Yunhee Min’s artwork is grounded in the idea that cultural institutions create a sense of shared identity and community. While creating her artwork, Min was excited to learn about the Corita Kent collection at the UCLA Grunwald Center for Graphic Arts at the Hammer Museum. Sister Corita Kent was an artist, educator, graphic designer, and former nun. Min’s art practice is rooted in abstraction, expressed through color, gesture, surface and form. Min was particularly inspired by Kent’s introspective “moments” series from 1977, feeling a strong synergy with her own practice. For the artwork design, Min is incorporating Kent’s writing, creating a dialogue between her gestural shapes and the late artist’s words, offering a dynamic, yet contemplative experience as riders move through the station.

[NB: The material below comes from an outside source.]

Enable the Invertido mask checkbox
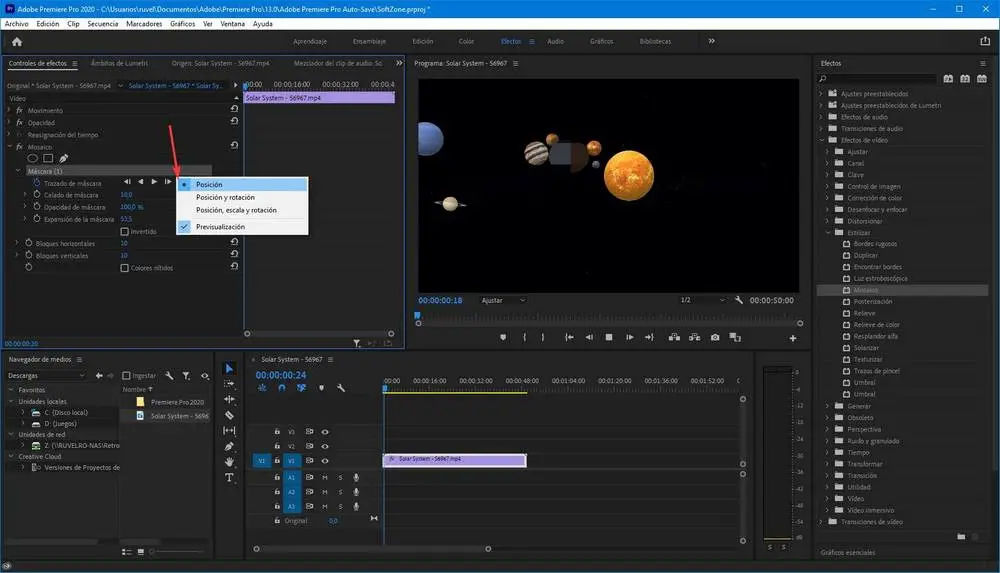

“The goal of this artwork is to resonate with the people in their temporal and perceptual experience as they move through the Westwood/UCLA Metro Station. It is my hope that my artwork helps the Corita Kent Collection at Grunwald Center be more widely known and reach a broader audience.”
About the Artist
YUNHEE MIN (b. 1962, Seoul, South Korea) explores the vast potential of abstraction through the application of color, materials, techniques, and scale—often in innovative site-specific installations that produce a range of effects. Min earned a Bachelor of Fine Arts from Art Center College of Design in 1991 and a Master of Arts in Design Studies from Harvard University in 2008. She is a recipient of the KAFA (Korea Arts Foundation of America) Award (1996), the City of LA (COLA) Individual Artist Fellowship (1999), and the Guggenheim Fellowship (2022). Min’s work has been exhibited worldwide and is in the collections of the Hammer Museum at UCLA; Museum of Contemporary Art, Los Angeles (MOCA); Los Angeles County Museum of Art (LACMA); and Museum of Contemporary Art San Diego (MCASD). She is currently a professor in the art department of the University of California, Riverside.